Making a DIY inverter

Hi there,
I made a Shruthi, a Shruthi XT and an Anushri few years ago and I’m very happy with them. Last year I’ve started my eurorack journey and it’s amazing, I got modules from different companies but is mostly Mutable instruments.
I’m not an electronic expert and I just have a problem in making a diy inverter and I need some help, the one I just made is not working.
I got 3 sequencers and I’m using a Vermona qMI2 to sync them to the Octatrack, a sequencer starts and stops with the reset output of the qMI2 but the other two sequencers need an inverted reset signal. I’m inverting it with Maths but I don’t want to sacrifice the two attenuverters for this, I also got an MFB Megazwerg that has an Inverse section that do the job but I’d like to make a DIY small module to put in the rack instead to take the Megazwerg with me to play the modular outside my studio.
I’ve tried to made the inverting amplifier circuit as in the Doepfer DIY page and here a picture of what I made:

Anyone can tell me my mistake and how to fix it?

You invert the voltage, so 5V becomes -5V and 0V becomes 0V. That is probably not what you want. I don’t know your gear but I’d guess you need something that spits out 0V on 5V input and 5V on 0V input.
It’s called comparator. You can wire one up with your opamp like this
The 470k resistor acts as a hysteresis.
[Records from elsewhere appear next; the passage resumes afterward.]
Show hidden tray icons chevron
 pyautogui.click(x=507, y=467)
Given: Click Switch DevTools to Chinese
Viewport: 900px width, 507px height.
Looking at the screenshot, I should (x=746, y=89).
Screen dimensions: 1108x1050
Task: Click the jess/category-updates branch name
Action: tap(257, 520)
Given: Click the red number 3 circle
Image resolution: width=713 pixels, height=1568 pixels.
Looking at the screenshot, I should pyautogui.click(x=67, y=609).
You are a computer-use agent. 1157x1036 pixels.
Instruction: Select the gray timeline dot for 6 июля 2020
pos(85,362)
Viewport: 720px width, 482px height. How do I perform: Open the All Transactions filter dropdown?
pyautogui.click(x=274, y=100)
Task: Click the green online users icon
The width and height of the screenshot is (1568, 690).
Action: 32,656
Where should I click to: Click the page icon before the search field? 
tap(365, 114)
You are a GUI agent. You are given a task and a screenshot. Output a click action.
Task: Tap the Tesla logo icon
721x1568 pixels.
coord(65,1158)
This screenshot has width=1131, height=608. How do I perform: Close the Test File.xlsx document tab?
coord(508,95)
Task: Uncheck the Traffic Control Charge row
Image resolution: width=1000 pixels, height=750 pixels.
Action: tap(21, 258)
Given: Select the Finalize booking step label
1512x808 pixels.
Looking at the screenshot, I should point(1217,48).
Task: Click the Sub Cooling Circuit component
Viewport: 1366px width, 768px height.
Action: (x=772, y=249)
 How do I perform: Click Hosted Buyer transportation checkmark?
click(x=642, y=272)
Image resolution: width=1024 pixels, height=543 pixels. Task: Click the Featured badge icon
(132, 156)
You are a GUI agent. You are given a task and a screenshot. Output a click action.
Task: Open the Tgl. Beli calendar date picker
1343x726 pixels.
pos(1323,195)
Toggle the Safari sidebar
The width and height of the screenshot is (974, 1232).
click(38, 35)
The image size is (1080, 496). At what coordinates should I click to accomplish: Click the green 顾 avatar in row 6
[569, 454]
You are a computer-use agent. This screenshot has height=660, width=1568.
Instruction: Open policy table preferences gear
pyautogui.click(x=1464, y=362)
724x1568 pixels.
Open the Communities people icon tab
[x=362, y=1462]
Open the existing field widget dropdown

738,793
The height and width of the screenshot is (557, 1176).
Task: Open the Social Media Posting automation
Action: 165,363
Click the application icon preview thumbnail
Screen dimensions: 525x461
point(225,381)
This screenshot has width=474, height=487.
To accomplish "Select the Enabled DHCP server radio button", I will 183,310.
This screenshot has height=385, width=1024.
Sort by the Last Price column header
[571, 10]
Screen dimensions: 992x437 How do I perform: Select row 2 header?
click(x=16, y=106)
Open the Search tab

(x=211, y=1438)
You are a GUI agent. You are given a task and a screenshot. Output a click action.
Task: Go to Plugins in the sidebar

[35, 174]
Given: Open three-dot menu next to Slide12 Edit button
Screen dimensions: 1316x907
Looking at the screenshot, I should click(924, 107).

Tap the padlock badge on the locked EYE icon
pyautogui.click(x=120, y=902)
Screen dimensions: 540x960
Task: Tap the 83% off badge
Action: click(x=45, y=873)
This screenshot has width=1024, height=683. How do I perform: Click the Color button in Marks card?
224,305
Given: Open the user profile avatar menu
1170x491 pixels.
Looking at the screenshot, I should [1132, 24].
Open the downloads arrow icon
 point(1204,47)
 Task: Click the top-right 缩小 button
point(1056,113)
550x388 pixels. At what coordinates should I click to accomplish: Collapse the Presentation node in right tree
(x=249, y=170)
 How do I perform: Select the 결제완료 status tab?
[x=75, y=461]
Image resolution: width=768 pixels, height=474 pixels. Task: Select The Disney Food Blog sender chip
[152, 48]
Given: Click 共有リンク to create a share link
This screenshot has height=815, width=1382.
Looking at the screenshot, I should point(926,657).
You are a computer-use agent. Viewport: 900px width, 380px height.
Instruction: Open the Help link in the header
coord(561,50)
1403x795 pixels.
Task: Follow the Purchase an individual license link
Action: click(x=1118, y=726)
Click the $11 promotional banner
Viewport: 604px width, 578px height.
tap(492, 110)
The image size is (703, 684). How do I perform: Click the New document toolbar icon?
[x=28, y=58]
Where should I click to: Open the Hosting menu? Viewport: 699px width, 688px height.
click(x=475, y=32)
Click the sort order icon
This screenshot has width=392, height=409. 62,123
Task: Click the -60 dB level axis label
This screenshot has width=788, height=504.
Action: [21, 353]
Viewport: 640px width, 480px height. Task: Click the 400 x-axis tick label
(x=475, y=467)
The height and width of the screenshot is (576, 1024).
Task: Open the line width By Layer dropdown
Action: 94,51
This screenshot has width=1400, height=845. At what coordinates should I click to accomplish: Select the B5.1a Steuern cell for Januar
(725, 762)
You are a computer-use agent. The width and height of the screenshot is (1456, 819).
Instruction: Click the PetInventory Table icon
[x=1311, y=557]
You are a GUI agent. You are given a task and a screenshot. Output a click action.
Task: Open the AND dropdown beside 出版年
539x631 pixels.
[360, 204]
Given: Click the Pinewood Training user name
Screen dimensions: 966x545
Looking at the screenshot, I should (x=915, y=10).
You can leave it out, but its better when its there.

Thank you very much TheSlowGrowth, that’s actually what I need! from the Megazwerg manual it says this about the Inverse section: "Inverse is a voltage-inverter with additional offset function. 5V means “0” becomes “5” and “5” becomes “0” ". In fact the sequencers don’t start/stop just inverting the reset output with an attenuverter, I set up Maths with the reset output going in the first attenuverter applying a positive attenuation and the second attenuverter with a negative attenuation, then I can use the inverted mix output to start/stop the sequencers. I didn’t know that’s called a comparator, I thought it was just an inverter! thanks for the info!
Now I will look for a DIY comparator on the web as I don’t know how to translate that circuit pic you linked to actually wire the thing up. I will test further if my inverter works anyway, my plan is to make a 4hp module with the comparator and two passive attenuators, but maybe I could make another module with another couple of attenuators and an inverter too, I often feel the needs for those utilities .

Try this version. I added some labels so it should be easier to understand

The 40Hz triangle wave in the simulation is simply there to have some sort of input for the simulation. In reality it must be replaced with the input jack.

The gate/clock signals in eurorack are typically between 0V and >5V. Going up to 10V or even 12V is okay for the “on” state, but for the “off” state it should be below 1V to be sure it is read ocrrectly by most gear out there.

To achieve this, you must power your uA741 from +12V and GND, as the comparator crcuit makes it drive its output as high or as low as it can. In this configuration you will get output voltages of 2V for the “off” state (should be fine for most gear, but probably not all) and 10V for the “on” state. That is because the uA741 can only drive its output within 2V of its supply rails.
if you want to be sure that the “off” state is recognized by all gear out there, choose a rail-to-rail capable opamp like the MCP6002/MCP6004. With one of these powered from 12V and GND you will get almost +12V for the “on” state and almost 0V for the “off” state. That should be fine for almost any gear.

Thank you for drawing the circuit, now I understand it better! I will try it and see if it works with the UA741.